The UK experienced one of the worst excess death rates in Europe in the first wave of the pandemic and experienced a deadly second wave this autumn. As of Tuesday, the country has confirmed more than 1.7 million Covid-19 cases and recorded more than 61,000 deaths in its population of roughly 66 million. British Prime Minister Boris Johnson himself was seriously ill and was hospitalized with Covid-19 in the spring.

Johnson, who recently faced a revolt from his own party over Covid-19 restrictions, may get a much-needed political boost from the UK becoming the first country to approve and prepare to distribute a rigorous-backed vaccine. clinical trials. (China and Russia have already started administering their own Covid-19 vaccines to their populations, but they have done so before large-scale clinical trials have been completed, and serious questions remain about their safety and efficacy.)

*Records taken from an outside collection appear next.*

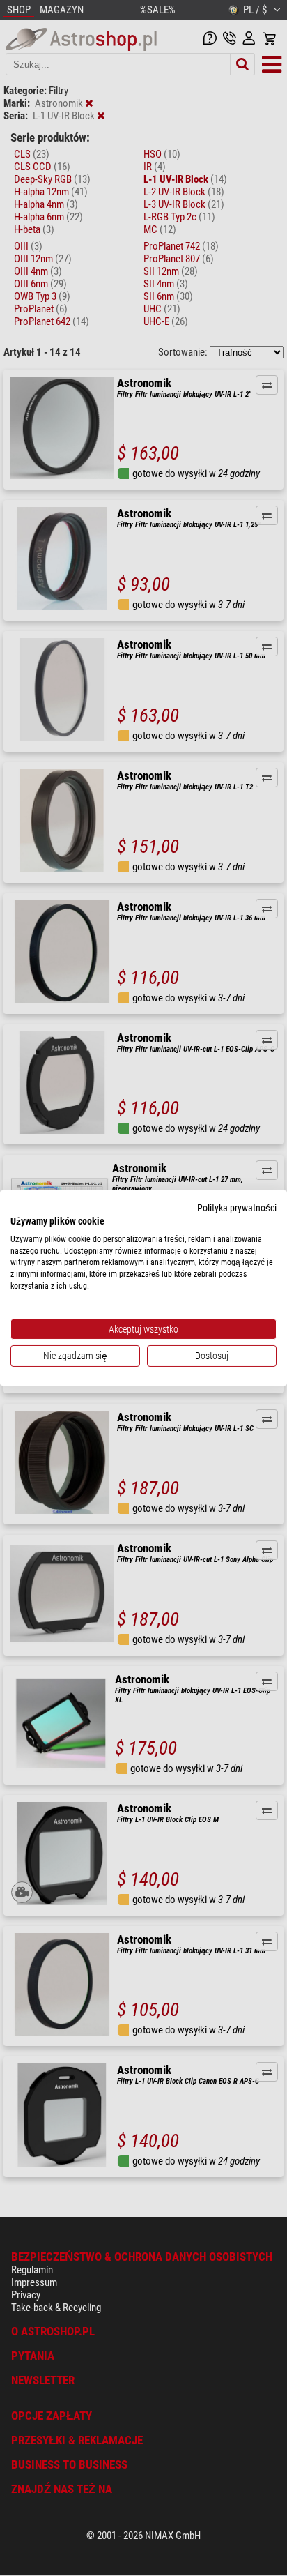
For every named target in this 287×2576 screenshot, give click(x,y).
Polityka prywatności (237, 1207)
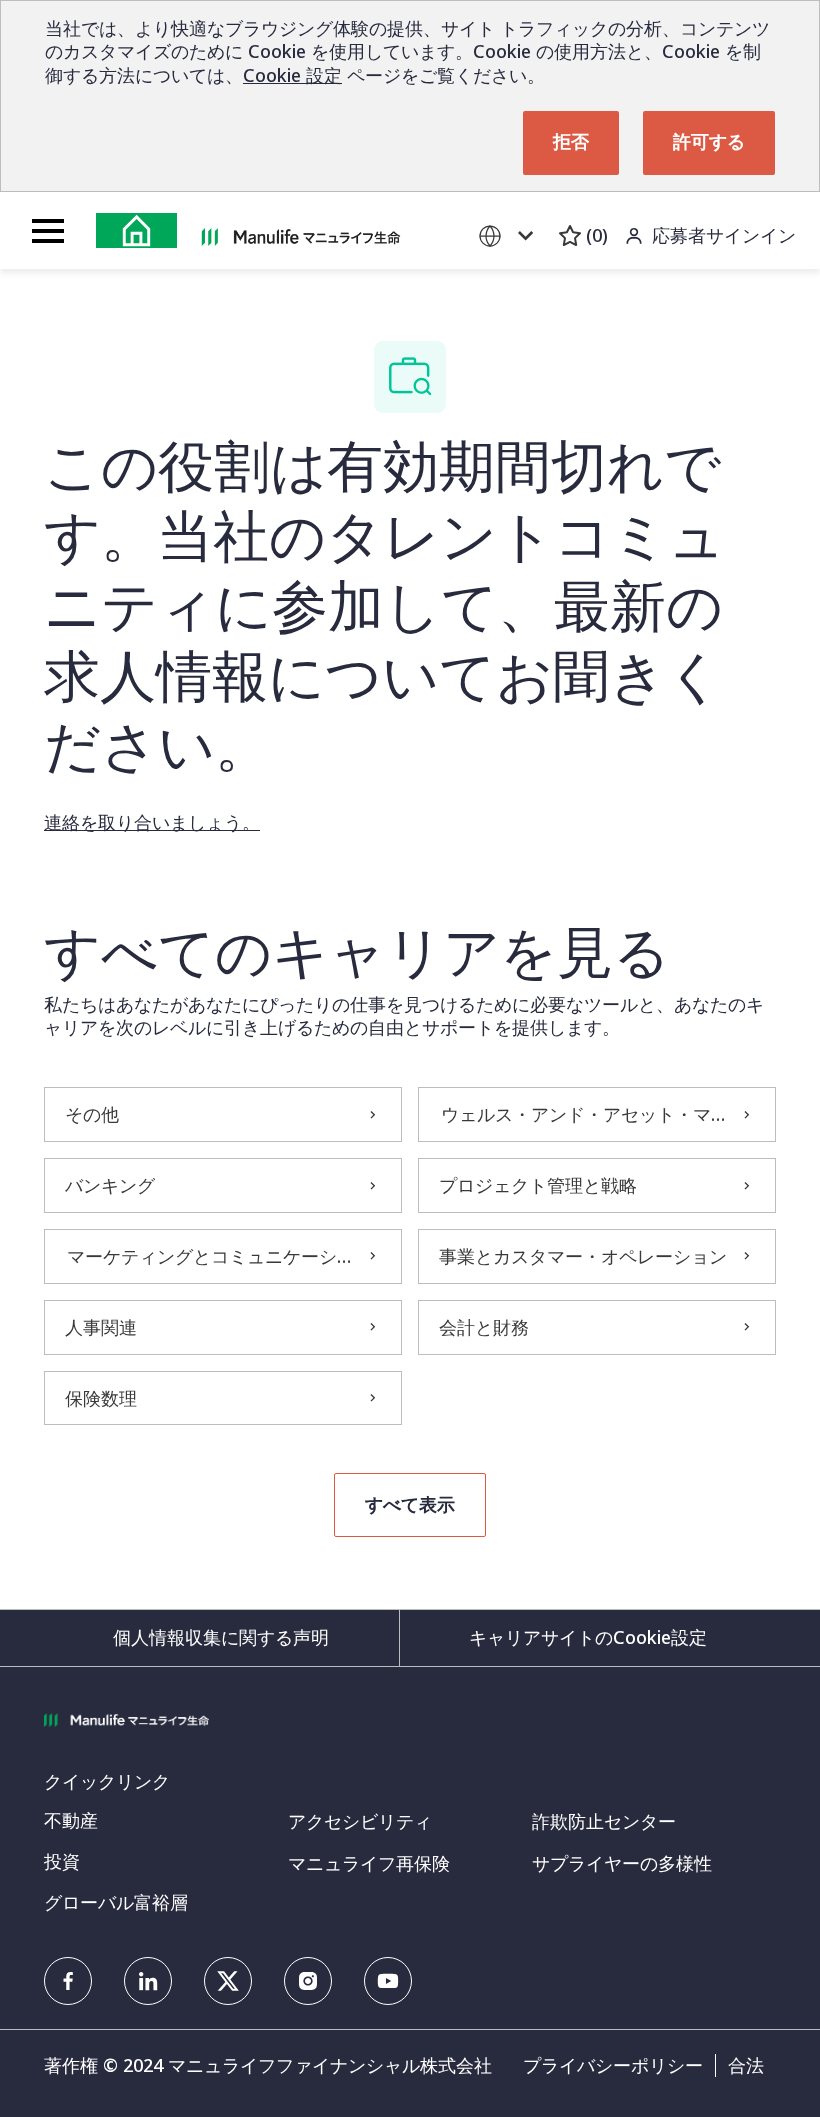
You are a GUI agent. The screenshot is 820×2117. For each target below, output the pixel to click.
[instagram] (308, 1981)
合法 (746, 2065)
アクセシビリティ (360, 1821)
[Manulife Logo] (136, 230)
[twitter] (228, 1981)
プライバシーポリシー (613, 2065)
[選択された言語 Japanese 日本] (510, 235)
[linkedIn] (148, 1981)
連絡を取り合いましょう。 (152, 822)
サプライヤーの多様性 (622, 1863)
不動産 (71, 1820)
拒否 (571, 142)
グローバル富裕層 (116, 1902)
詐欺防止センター (604, 1821)
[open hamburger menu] (48, 231)
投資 (62, 1861)
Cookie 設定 (292, 75)
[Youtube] (388, 1981)
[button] (410, 1505)
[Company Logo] (301, 235)
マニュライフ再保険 (369, 1863)
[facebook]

After months of disease and lockdowns, the first vaccines in the UK represent good news – a real sign that there will be an end to the pandemic.

The United States is not likely to lag far behind the United Kingdom. The Food and Drug Administration (FDA) is expected to grant emergency use authorization to the Pfizer and BioNTech vaccine as soon as this week, after the FDA reviewed the company’s data on its efficacy, which is approximately 95 percent. That means vaccines could be rolled out in the U.S. before the end of the year, and healthcare workers would be first in line.

But in the UK and elsewhere, the effort to vaccinate populations against Covid-19 is an extraordinarily challenging undertaking, which could face serious logistical hurdles and public mistrust.

Above all, it will take time. The United States is in the most serious phase of the coronavirus pandemic to date, recently establishing records of hospitalization and death in a single day. The approval of a vaccine cannot undo the death and devastation that is happening now.

The speed with which vaccination is approved, less than a year, is remarkable, but it will be many, many months before most people who are not named William Shakespeare receive a dose.